L’inchiesta, aperta nel 2017, era scaturita dal blocco dell’uso potabile dell’acqua in 32 comuni della provincia di Teramo, a causa di problemi di contaminazione legati al complesso sistema infrastrutturale del massiccio del Gran Sasso. Ai dieci dirigenti imputati venivano contestati reati legati alla presunta inerzia nella messa in sicurezza delle acque, in un contesto definito da molti tecnici un “condominio impossibile” tra ricerca scientifica, trasporti e approvvigionamento idrico.

I pubblici ministeri avevano chiesto per ciascun imputato un anno e otto mesi di reclusione e 40 mila euro di multa, sostenendo che la tutela dell’ambiente e della salute dei cittadini fosse rimasta “solo a parole”. Ma il tribunale ha ritenuto non sussistenti gli elementi per una condanna.
Tra gli assolti figurano Fernando Ferroni e Stefano Ragazzi, all’epoca presidente e direttore dell’INFN, insieme a Raffaele Adinolfi Falcone, responsabile ambiente dei laboratori; Lelio Scopa, Cesare Ramadori e Gino Lai di Strada dei Parchi; e Antonio Forlini, Domenico Giambuzzi, Ezio Napolitani e Maurizio Faragalli di Ruzzo Reti.
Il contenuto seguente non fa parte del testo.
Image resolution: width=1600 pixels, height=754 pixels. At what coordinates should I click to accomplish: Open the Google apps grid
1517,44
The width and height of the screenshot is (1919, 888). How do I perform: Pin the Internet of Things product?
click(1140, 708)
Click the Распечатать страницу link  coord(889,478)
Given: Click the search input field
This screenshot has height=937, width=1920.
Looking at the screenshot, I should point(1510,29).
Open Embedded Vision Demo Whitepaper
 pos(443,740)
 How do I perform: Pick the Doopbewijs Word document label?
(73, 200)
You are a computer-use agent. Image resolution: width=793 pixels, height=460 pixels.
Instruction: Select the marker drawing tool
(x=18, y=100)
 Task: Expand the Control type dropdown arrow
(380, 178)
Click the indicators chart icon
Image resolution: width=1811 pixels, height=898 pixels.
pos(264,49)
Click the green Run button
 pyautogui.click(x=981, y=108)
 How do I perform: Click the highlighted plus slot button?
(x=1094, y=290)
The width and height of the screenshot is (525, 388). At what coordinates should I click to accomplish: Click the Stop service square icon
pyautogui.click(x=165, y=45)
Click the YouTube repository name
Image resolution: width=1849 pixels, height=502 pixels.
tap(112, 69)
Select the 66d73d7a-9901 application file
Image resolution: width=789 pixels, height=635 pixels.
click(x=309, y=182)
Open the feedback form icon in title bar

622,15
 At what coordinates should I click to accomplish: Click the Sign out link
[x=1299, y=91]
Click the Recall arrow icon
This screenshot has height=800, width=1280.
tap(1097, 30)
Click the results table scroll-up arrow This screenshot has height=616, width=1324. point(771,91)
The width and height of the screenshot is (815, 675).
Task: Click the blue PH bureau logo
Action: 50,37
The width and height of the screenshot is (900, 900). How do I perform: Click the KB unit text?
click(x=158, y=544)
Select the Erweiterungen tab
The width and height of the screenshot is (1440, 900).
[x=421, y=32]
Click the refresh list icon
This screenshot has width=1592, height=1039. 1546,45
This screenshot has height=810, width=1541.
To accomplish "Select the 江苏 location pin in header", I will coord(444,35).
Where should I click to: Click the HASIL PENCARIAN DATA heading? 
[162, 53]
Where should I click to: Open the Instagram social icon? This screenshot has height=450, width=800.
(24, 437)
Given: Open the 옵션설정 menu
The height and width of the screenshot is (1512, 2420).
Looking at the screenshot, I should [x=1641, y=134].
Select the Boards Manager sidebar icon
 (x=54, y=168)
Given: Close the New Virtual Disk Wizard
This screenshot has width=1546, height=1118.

Nelle motivazioni, che saranno depositate entro 90 giorni, si chiariranno i passaggi che hanno portato alla decisione, ma già nella lettura del dispositivo emerge una posizione netta: secondo la sentenza, le società coinvolte non avevano il potere di intervenire direttamente sulla sicurezza del sistema idrico con opere di impermeabilizzazione.
Soddisfazione è stata espressa da Strada dei Parchi, che in una nota ha sottolineato come la decisione “riaffermi che la concessionaria e i suoi manager hanno sempre operato nel pieno rispetto della normativa ambientale”, definendo la pronuncia “una sentenza netta” che consente di proseguire “con rinnovata serenità nella propria missione aziendale”.
Anche la difesa ha accolto positivamente il verdetto. L’avvocato Duccio Cerulli, legale di uno dei dirigenti Ruzzo Reti, ha parlato di “decisione giusta e opportuna”, aggiungendo che “l’istruttoria non ha dimostrato alcun pericolo reale di inquinamento”.
Di segno opposto la reazione del Wwf Abruzzo, che ha espresso “profonda amarezza” per un esito giudicato insoddisfacente:
“È difficile accettare che, di fronte a un episodio che ha messo in serio pericolo un acquifero da cui dipende più della metà degli abruzzesi, nessuno debba rispondere di quanto accaduto”.
L’associazione ambientalista ricorda che, nonostante i milioni spesi e i commissari straordinari nominati, la messa in sicurezza dell’acquifero non è ancora completata, e denuncia la persistenza di “criticità strutturali” legate alla coesistenza tra infrastrutture autostradali, laboratori e falda sotterranea.
“L’acquifero del Gran Sasso deve essere considerato una priorità assoluta — conclude il Wwf —: la sicurezza di questa risorsa riguarda l’intera regione e la salute di centinaia di migliaia di cittadini.”